The company emerged a few years ago with an identity- and access-management platform that provided customers with automated features that make tracking access controls in ever-changing environments feasible. (Learn more about Identity Management products in our Identity Management Buyer's Guide.) Aveksa's access-governance platform can automate tasks that inform IT security managers what users have access to, how they gained the access, and if security and compliance objectives are being met. Competitors Securent, Vaau and Vontu were acquired last year by Cisco, Sun and Symantec, respectively.

"The need to provide robust, integrated compliance visibility into access controls across the enterprise is of critical importance to FTVentures' global financial services partner network" said Mark Lotke of FTVentures, in a statement. "Aveksa has emerged as one of the industry leaders with its significant domain expertise, deep understanding of these complex business problems and its substantial technology lead."

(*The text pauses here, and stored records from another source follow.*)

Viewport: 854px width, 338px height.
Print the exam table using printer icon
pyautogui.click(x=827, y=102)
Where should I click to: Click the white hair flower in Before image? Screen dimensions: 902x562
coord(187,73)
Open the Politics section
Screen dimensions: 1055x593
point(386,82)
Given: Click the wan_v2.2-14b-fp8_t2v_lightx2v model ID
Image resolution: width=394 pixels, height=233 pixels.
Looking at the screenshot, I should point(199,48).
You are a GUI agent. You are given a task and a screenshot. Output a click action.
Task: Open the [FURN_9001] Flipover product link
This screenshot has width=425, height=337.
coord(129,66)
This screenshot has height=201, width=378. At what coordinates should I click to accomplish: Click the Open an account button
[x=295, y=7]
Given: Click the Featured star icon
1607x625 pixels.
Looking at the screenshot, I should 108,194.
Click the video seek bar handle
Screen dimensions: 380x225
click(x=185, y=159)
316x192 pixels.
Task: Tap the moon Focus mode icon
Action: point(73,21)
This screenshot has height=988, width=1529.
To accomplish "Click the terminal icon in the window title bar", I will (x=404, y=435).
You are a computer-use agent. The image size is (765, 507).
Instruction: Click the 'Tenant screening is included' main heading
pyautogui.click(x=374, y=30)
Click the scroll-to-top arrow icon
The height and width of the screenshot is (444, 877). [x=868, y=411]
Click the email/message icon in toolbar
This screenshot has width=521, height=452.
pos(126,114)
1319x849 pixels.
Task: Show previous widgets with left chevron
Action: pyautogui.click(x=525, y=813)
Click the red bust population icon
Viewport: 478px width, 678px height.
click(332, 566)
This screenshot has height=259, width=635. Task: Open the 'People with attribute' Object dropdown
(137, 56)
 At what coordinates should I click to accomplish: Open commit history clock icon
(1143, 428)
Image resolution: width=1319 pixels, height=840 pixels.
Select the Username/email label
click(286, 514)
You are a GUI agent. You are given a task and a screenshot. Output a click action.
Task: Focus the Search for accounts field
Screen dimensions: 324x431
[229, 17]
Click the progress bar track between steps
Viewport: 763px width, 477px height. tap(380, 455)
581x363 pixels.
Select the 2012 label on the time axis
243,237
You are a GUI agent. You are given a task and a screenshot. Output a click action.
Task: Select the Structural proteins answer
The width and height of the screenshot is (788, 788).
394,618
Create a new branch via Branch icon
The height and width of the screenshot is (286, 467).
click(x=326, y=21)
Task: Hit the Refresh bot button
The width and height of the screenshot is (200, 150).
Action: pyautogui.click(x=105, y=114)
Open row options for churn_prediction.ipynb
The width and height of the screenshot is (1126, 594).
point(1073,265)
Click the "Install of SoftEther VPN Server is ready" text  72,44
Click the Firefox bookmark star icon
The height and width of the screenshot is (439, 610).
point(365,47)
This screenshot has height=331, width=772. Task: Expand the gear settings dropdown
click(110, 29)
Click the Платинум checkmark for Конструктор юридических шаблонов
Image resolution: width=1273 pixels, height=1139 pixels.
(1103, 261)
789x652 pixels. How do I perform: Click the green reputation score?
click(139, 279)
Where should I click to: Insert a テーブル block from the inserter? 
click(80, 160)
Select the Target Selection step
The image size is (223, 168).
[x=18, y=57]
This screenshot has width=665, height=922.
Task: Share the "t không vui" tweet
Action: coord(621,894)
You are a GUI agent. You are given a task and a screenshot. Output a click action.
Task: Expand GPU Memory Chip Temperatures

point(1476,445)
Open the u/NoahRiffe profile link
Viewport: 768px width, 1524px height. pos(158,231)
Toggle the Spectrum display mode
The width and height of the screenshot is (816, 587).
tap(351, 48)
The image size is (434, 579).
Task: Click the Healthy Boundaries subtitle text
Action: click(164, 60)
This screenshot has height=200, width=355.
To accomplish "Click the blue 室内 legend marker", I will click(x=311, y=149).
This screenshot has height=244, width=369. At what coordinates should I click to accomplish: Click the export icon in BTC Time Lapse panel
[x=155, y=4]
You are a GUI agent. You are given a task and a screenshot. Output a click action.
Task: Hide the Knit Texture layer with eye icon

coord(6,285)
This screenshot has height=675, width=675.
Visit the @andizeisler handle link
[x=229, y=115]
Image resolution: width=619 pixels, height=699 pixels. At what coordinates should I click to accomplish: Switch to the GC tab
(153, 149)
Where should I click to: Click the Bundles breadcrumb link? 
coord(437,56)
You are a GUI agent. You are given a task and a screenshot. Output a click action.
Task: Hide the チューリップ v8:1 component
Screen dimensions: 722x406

Cirba. Data center management vendor Cirba also garnered in January $12 million in a second round of funding led by Sigma Partners. The company, founded in 1999, developed its Data Center Intelligence (DCI) software to detect configuration changes across heterogeneous environments, which Cirba says helps customers with data-center consolidation and virtual-server planning efforts. (Learn more about Server Management products in our Server Management Buyer's Guide.)

Cirba, which previously garnered a $5 million investment from EdgeStone Capital Venture Fund II in February 2006, contends that DCI will help customers transforming their data center with virtualized infrastructure and enable consistent management in the updated environment.

"Cirba is uniquely positioned to help organizations realize their plans around data-center virtualization. As almost every company today takes on this transformation, it is becoming very clear that the complexity of these initiatives and the resulting, ongoing management challenges necessitate the kind of powerful analytics that only Cirba provides," said John Mandile, managing director of Sigma Partners and new member of Cirba's board of directors, in a statement.

Virtual Iron. Another company capitalizing on the popularity of virtualization is Virtual Iron. The company Monday announced it had secured $20 million in funding. That brings its total investments to $65 million from venture capital firms Highland Capital Partners, Matrix Partners, Goldman Sachs, Intel Capital and SAP Ventures.

Virtual Iron competes with VMware in the virtual-server software market. Investors say Virtual Iron offers customers eager to get their hands on virtualization technology an alternative to market leader VMware.

"There is a large and important segment of the market looking for an alternative to VMware, and uncomfortable ceding this market to EMC. This demand is allowing [Virtual Iron] to grow at a fast rate," said David Skok, General Partner at Matrix Partners, in a statement.

Zenoss. Lastly, Zenoss brought in more money for its product that combines open source and network management. The company reported this month it had garnered $11 million in a Series B round of investment led by Grotech Capital. The money replenishes the $4.8 million Zenoss secured in 2006 from Boulder Ventures and Intersouth Partners, and previous funding by private investors and the state of Maryland.

Zenoss, which competes with open source management software makers Hyperic and GroundWork Open Source, also reported that 500,000 potential customers downloaded its Core application. (Learn more about Network Management in our Network Monitoring and Management Buyer's Guide.)

"Zenoss has emerged as a leader in a large software segment that is ripe for disruption," said Don Rainey, General Partner, Grotech Capital Group, in a statement.